A barcode plot showing the occurrences of each different noun.

As you can see, the plot is actually composed of several subplots, one for each noun in the query string list. Each vertical line in the subplots corresponds to one token in the query results table. The horizontal position is the position within the corpus, and the vertical position is the chapter that contains the token. Files are also color-coded so that the same color in different subplots corrensponds to the same chapter.

It is easy to see that alice tokens occur frequently in all chapters. Turtle and gryphon tokens occur only in chapters 10 and 11, and no other key character apart from alice occurs in these chapters (apart from with brief appearances of queen, king, and duchess at the beginning of chapter 10).

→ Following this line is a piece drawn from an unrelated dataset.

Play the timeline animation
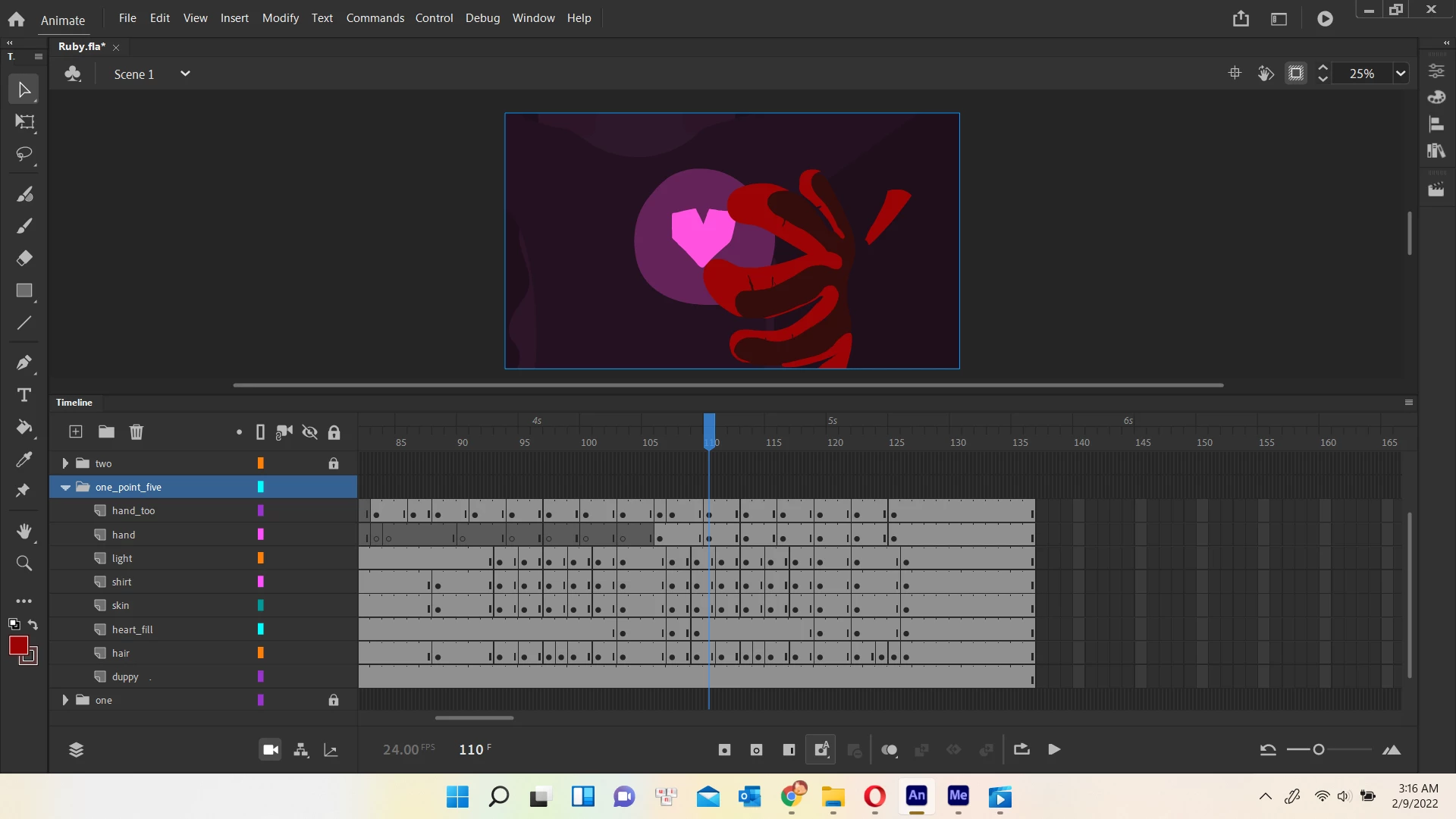This screenshot has width=1456, height=819. click(x=1054, y=750)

Also co-occurring characters are apparently hatter and dormouse in chapters 6 and 11. It seems as if chapter 11 featured a larger number of key characters than most of the other chapters, but this visualization is not optimal to confirm this.

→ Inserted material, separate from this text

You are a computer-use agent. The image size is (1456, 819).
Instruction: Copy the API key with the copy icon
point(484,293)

What you can do is create another visualization in which ‘Filename’ and ‘Word’ are swapped. Changing the categories in visualizations is generally done by changing the position of columns in the results table: left-click on the header ‘Word’ in the results table, and drag the header (with the left mouse key pressed) to a position to the right of the column header ‘Filename’. Your results table should now look like this:

../../_images/tutorial_results_table_moved.png

The frequency table, now with the ‘Word’ column in second position.

If you create a new barcode plot, each subplot now corresponds to one chapter, and the different colors correspond to the different key characters:

../../_images/barcode_alice2.png

A barcode plot showing the occurrences of key characters in the different chapters.

Indeed, chapter 11 features seven of the eleven key characters (even if gryphon in light-red is mentioned only twice). Conspicuously, the only key character to occur in chapter 5 is alice. The explanation is simple: as the title of chapter 5 Advice from a Caterpillar suggests, we missed at least one key character of the story.

What next?

In this tutorial, you have experimented with a few of the key features of Coquery: specifying query strings, selecting output columns, rearranging and aggregating the results table, and visualizing the data.

You can learn more about these and other features in the Users manual. A detailed description of the different elements of the main interface and of all menu entries is given in Reference guide. More on building your own corpora, as well as using Coquery with one of the supported third-party corpora, is found in Corpus guide.